**Records to process**:
***

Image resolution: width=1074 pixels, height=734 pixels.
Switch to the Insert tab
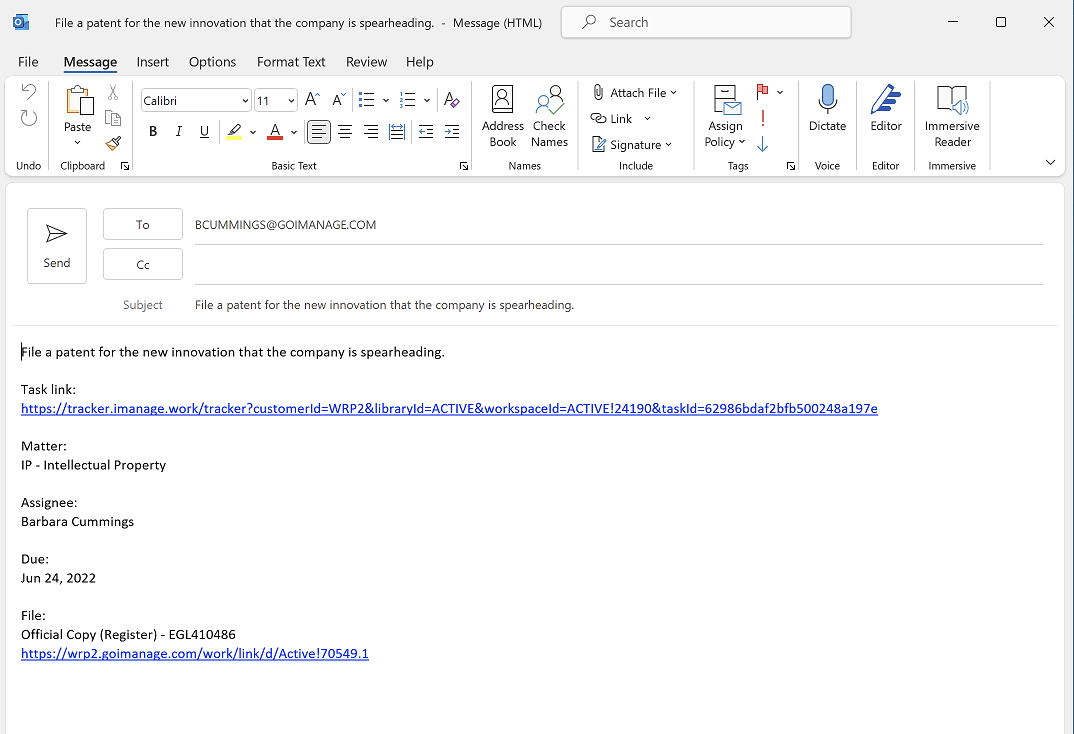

***

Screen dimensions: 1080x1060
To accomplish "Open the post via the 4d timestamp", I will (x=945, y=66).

***

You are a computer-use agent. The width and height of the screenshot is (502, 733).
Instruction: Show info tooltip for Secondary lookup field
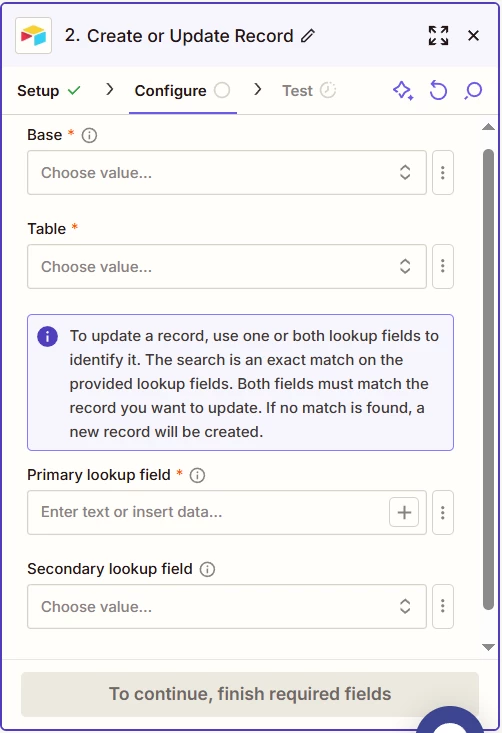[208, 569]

***

**Work instruction**:
Since only part of the listing is wanted, copy exactly the lines from the one holding "Image resolution: width=1074" to the one holding "Switch to the Insert tab", both included.

**Solution**:
Image resolution: width=1074 pixels, height=734 pixels.
Switch to the Insert tab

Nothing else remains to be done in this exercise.